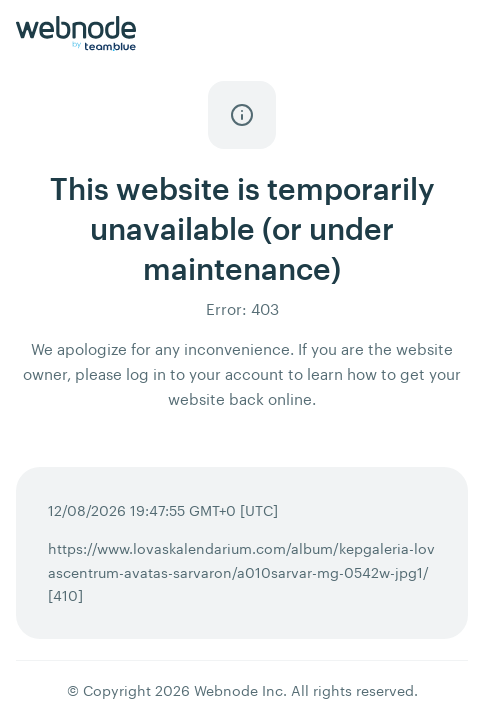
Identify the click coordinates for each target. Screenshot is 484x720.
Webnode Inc (238, 690)
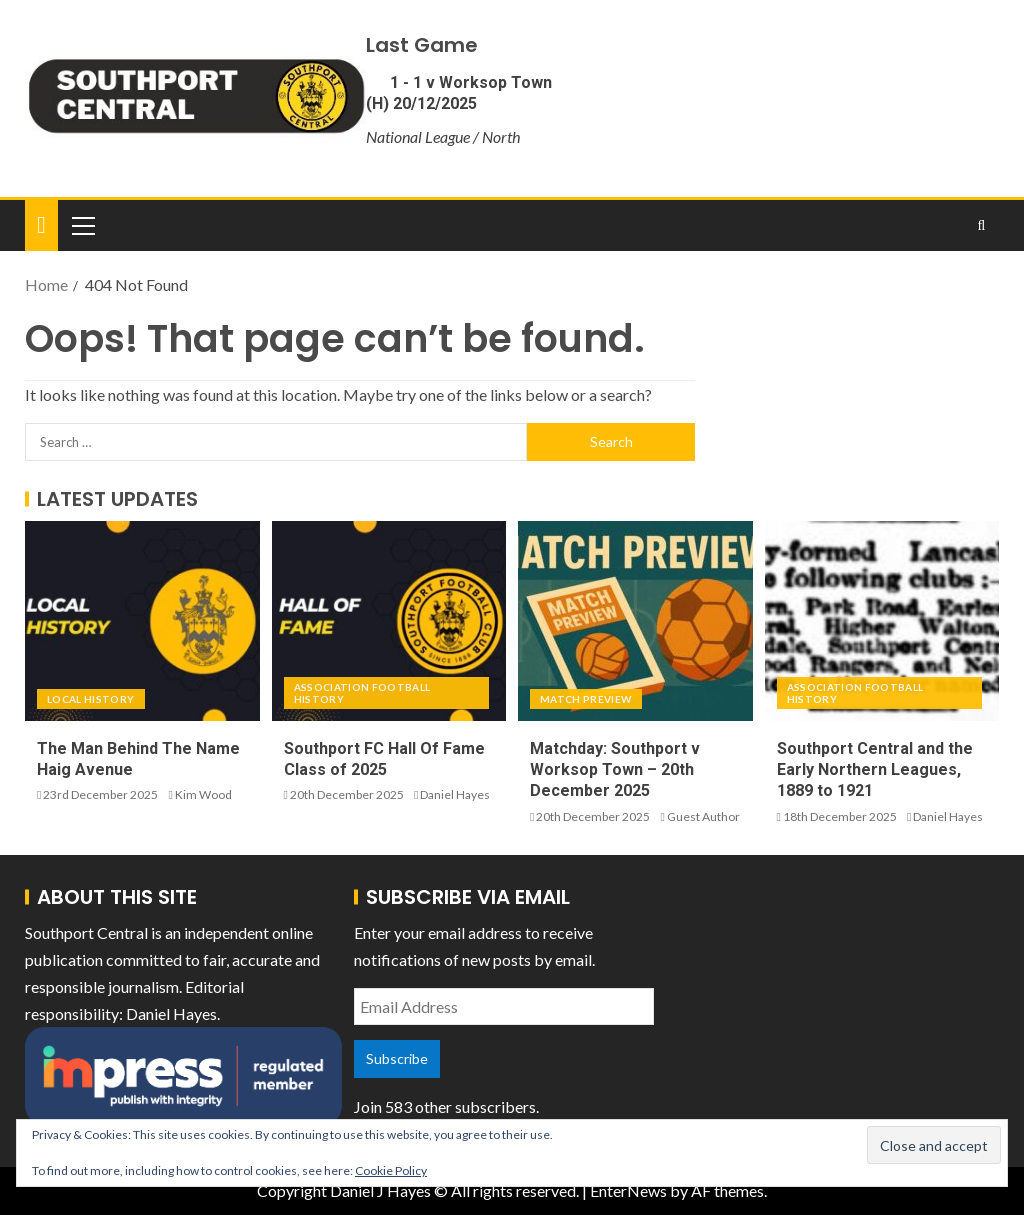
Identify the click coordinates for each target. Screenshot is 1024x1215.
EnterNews (628, 1190)
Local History (91, 699)
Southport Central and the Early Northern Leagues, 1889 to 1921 (875, 770)
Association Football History (362, 693)
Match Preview (586, 699)
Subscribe (397, 1058)
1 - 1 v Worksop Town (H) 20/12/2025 (459, 93)
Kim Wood (203, 794)
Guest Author (703, 816)
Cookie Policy (391, 1170)
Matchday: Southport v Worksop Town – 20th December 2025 (615, 770)
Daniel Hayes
--------------------
Write out every line of the data above that contains the word "Screenshot". Case counts.

### Solution for this problem
Identify the click coordinates for each target. Screenshot is 484x720.
Identify the click coordinates for each target. Screenshot is 1024x1215.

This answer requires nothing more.